*Text passage*
--- START ---

Consequently, such blocks need not be described in further detail
herein, as they will be understood by those skilled in the relevant
art. The communications link 616 that interconnects at least some
of the components of the processor-based device 602 may employ any
known serial or parallel bus structures or architectures.
[0059] The system memory 620 may include read-only memory ("ROM")
618 and random access memory ("RAM") 630. A portion of the ROM 618
may be used to store or otherwise retain a basic input/output
system ("BIOS") 622. The BIOS 622 provides basic functionality to
the processor-based device 602, for example by causing the
processor circuitry 110 to load one or more machine-readable
instruction sets. In embodiments, at least some of the one or more
machine-readable instruction sets cause at least a portion of the
processor circuitry 110 to provide, create, produce, transition,
and/or function as a dedicated, specific, and particular machine,
such as the data gathering circuitry 112, the presentation analysis
circuitry 114, and the presenter feedback circuitry 116.
[0060] The processor-based device 602 may include one or more
communicably coupled, non-transitory, data storage devices 122,
124. Although depicted in FIG. 6 as disposed internal to the
processor-based device 602, the one or more data storage devices
122, 124 may be disposed local to or remote from the
processor-based device 602. The one or more data storage devices
122, 124 may include any current or future developed storage
appliances, networks, and/or devices. Non-limiting examples of such
data storage devices 122, 124 may include, but are not limited to,
any current or future developed non-transitory storage appliances
or devices, such as one or more magnetic storage devices, one or
more optical storage devices, one or more solid-state
electromagnetic storage devices, one or more electro-resistive
storage devices, one or more molecular storage devices, one or more
quantum storage devices, or various combinations thereof. In some
implementations, the one or more data storage devices 122,124 may
include one or more removable storage devices, such as one or more
flash drives, flash memories, flash storage units, or similar
appliances or devices capable of communicable coupling to and
decoupling from the processor-based device 602.

--- END ---

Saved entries
--- START ---

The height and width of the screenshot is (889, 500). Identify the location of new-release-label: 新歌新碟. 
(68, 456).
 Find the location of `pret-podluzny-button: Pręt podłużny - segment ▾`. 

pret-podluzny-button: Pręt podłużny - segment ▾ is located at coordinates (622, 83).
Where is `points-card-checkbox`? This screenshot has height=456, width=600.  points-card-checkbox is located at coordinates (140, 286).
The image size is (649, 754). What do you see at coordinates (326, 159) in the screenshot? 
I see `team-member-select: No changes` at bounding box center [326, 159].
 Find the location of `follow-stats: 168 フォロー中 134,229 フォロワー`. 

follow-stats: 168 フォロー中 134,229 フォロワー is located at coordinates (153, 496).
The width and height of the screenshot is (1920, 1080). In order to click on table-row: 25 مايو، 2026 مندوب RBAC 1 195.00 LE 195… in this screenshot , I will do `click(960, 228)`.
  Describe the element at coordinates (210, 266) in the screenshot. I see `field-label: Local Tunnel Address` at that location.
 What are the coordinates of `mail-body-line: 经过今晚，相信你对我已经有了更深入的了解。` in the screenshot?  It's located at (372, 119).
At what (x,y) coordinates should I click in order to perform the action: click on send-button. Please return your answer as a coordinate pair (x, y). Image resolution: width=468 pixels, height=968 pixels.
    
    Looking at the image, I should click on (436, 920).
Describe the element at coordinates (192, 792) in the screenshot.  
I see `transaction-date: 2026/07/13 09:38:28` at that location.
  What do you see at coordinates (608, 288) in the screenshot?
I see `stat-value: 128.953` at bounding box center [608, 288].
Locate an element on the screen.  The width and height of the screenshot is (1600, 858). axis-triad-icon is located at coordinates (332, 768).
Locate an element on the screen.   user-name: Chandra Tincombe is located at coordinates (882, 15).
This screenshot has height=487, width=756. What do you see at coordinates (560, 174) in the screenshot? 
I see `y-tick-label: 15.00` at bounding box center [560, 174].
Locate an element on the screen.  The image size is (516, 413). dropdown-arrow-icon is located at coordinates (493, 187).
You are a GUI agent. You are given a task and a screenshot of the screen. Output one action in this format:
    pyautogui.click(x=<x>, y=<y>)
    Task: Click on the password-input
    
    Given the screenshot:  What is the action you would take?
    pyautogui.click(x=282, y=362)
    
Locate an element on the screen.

--- END ---

*Work task 1*
Copy the saved entries verbatim, from the line with "Describe the element at coordinates (192, 792)" through the last line of the saved entries, including both.
*Work task 2*
Pick up the passage on the processor-based device's memory and data storage after its last sentence and keep writing.

*Task output 1*
Describe the element at coordinates (192, 792) in the screenshot.  
I see `transaction-date: 2026/07/13 09:38:28` at that location.
  What do you see at coordinates (608, 288) in the screenshot?
I see `stat-value: 128.953` at bounding box center [608, 288].
Locate an element on the screen.  The width and height of the screenshot is (1600, 858). axis-triad-icon is located at coordinates (332, 768).
Locate an element on the screen.   user-name: Chandra Tincombe is located at coordinates (882, 15).
This screenshot has height=487, width=756. What do you see at coordinates (560, 174) in the screenshot? 
I see `y-tick-label: 15.00` at bounding box center [560, 174].
Locate an element on the screen.  The image size is (516, 413). dropdown-arrow-icon is located at coordinates (493, 187).
You are a GUI agent. You are given a task and a screenshot of the screen. Output one action in this format:
    pyautogui.click(x=<x>, y=<y>)
    Task: Click on the password-input
    
    Given the screenshot:  What is the action you would take?
    pyautogui.click(x=282, y=362)
    
Locate an element on the screen.

*Task output 2*
[0061] The one or more data storage devices 122, 124 may include
interfaces or controllers (not shown) communicatively coupling the
respective storage device or system to the communications link 616.
The one or more data storage devices 122, 124 may contain
machine-readable instruction sets, data structures, program
modules, data stores, databases, logical structures, and/or other
data useful to the processor circuitry 110, the data gathering
circuitry 112, the presentation analysis circuitry 114, and/or the
presenter feedback circuitry 116. In some instances, one or more
data storage devices 122, 124 may be communicably coupled to the
processor circuitry 110, for example via communications link 616 or
via one or more wired communications interfaces (e.g., Universal
Serial Bus or USB); one or more wireless communications interfaces
(e.g., Bluetooth.RTM., Near Field Communication or NFC); one or
more wired network interfaces (e.g., IEEE 802.3 or Ethernet);
and/or one or more wireless network interfaces (e.g., IEEE 802.11
or WiFi.RTM.).
[0062] Machine-readable instruction sets 638 and other modules 640
may be stored in whole or in part in the system memory 620. Such
instruction sets 638 may be transferred, in whole or in part, from
the one or more data storage devices 122, 124. The instruction sets
338 may be loaded, stored, or otherwise retained in system memory
620, in whole or in part, during execution by the processor
circuitry 110. The machine-readable instruction sets 638 may
include machine-readable and/or processor-readable code,
instructions, or similar logic capable of providing the speech
coaching functions and capabilities described herein.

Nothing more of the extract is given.